Louis Gill, économiste
Professeur retraité de l'Université du Québec à Montréal

gill.louis@uqam.ca

«L’atomisation sociale : condition de la domination totale ». Un article publié dans la revue Spirale, no 176, janvier-février 2001, p. 16. [Autorisation accordée par l'auteur le 4 janvier 2005 de diffuser ce texte.]

Un nouveau totalitarisme, celui du marché
Des conditions propices à la domination totale


La transformation des classes en « masses » et l’élimination parallèle de toute solidarité de groupe sont, explique Hannah Arendt dans Les origines du totalitarisme, la condition sine qua non de la domination totale. Le terme de « masses », précise-t-elle, s’applique à des gens qui ne peuvent s’intégrer dans aucune organisation fondée sur l’intérêt commun, qu’il s’agisse de partis politiques, de conseils municipaux, d’organisations professionnelles ou de syndicats.

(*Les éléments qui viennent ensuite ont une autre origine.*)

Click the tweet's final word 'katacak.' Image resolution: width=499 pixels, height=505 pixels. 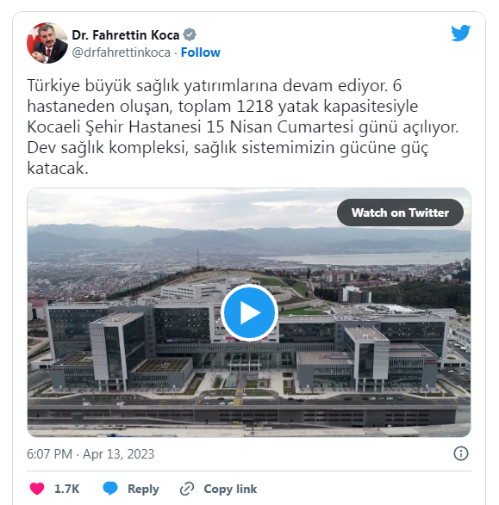click(x=58, y=168)
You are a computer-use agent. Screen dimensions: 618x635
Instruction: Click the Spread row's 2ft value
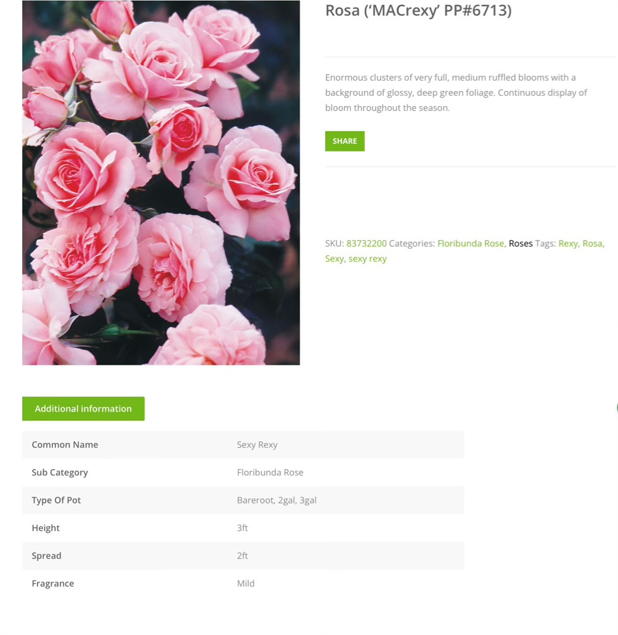[242, 555]
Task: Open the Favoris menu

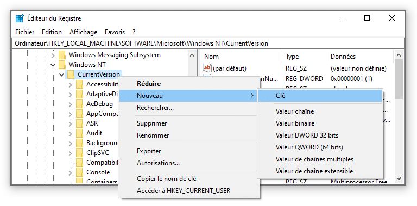Action: click(115, 32)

L’atomisation sociale et l’individualisation extrême, poursuit-elle, ont constitué la base des deux grands totalitarismes qu’a connus le XXe siècle, le nazisme et le stalinisme. La fabrication d’une société complètement atomisée et amorphe a exigé la destruction de ses organisations, la liquidation du mouvement ouvrier organisé,  de ses partis politiques et de ses syndicats; elle a donné lieu à la déportation de populations entières et à l’extermination de millions de personnes. Elle a exigé la liquidation par Staline à partir de 1924 de ce qui restait de ces authentiques organes du pouvoir révolutionnaire qu’étaient les soviets et la destruction du parti bolchevique lui-même par l’élimination physique de ses militants révolutionnaires. Elle a supposé, après l’accession d’Hitler au pouvoir en 1933, l’élimination de la base populaire de son parti dont le nom,  « Parti nazi », est, rappelons-le, l’abréviation de « Parti national-socialiste des travailleurs », un parti entièrement dédié à la défense des intérêts du capital au-delà de ses références frauduleuses au socialisme et aux travailleurs.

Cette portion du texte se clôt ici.